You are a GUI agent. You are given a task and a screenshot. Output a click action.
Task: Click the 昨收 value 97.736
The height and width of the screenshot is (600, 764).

...

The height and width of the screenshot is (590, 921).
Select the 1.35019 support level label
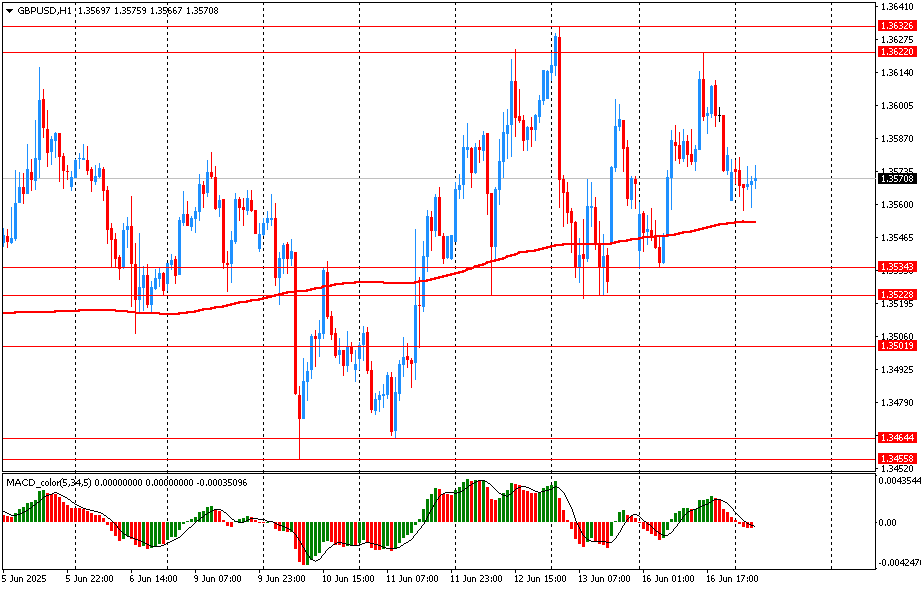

§ **Aim**
Which lines above contain the string "height", with case counting? Collect each one and copy it out in full.

§ **Solution for this task**
The height and width of the screenshot is (600, 764).
The height and width of the screenshot is (590, 921).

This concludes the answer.